There are some study limitations. In the Finnish study, there was no assessment of note quality. The similar UCLA study, in which 91/331 providers were simply excluded, did report ‘occasional’ inaccuracies and biases.4 The Madison study measured quality in terms of ‘diagnostic billing codes’, which improved, and documentation quality, which was unchanged.
The thing that struck me though, is that in most studies the motivation for spending money on these tools is generally about “saving time”, and thereby justifying the expense, with an occasional nod to physician burn-out.
There are other issues. In a small, recent US study, reviewers preferred AI-generated to physician-authored notes despite similar quality. (Why should this be?) Notably, they report ‘hallucinations’ (confabulation⌘) in 31% of AI notes, but also in 20% of clinician notes!

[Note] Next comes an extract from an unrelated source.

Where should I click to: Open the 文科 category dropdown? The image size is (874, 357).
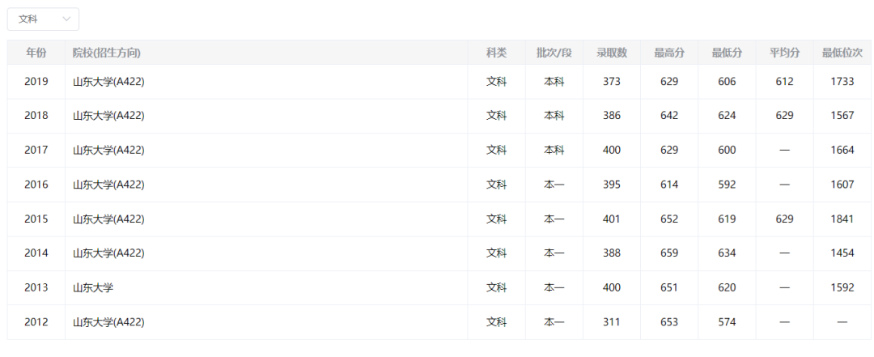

Confabulation has been encountered commonly in other studies. There are bigger problems though …
AI won’t do the job
I see a little silhouetto of a man
Scaramouche, Scaramouche, will you do the Fandango?
Thunderbolt and lightning very very frightening me (Queen)
Gartner puts the 2026 AI spend at over US$ 2 trillion, mostly pursuing ‘artificial general intelligence’ using Large Language Models (LLMs) . I’ve previously pointed out that this is a ginormous bubble,⌘ but many experts will still disagree. People are flinging money where their mouth is, too.5
Trouble is, it’s not just that this investment won’t succeed. It can’t succeed. Let’s briefly review why.
The fundamental ‘success’ of LLMs is based on illusion. It’s that simple. Smart people have confused the appearance of thinking with actual thinking.6 Proper, joined-up thinking has several important characteristics: we create an internal model of the world, with internal ‘arrows’ that represent causal effects. This model matches reality in some way: if there are looming, dark clouds and there’s rain, we think that the clouds caused the rain, and not that the rain caused the clouds. If there’s thunder and lightning, we work out that the lightning causes the thunder, and not the other way around.
Our models and our thinking can become even more abstract and useful. We can measure and model what’s happening in the atmosphere, and predict the likelihood of rain. We can even think in terms of counterfactuals “What would happen if that low deepened?”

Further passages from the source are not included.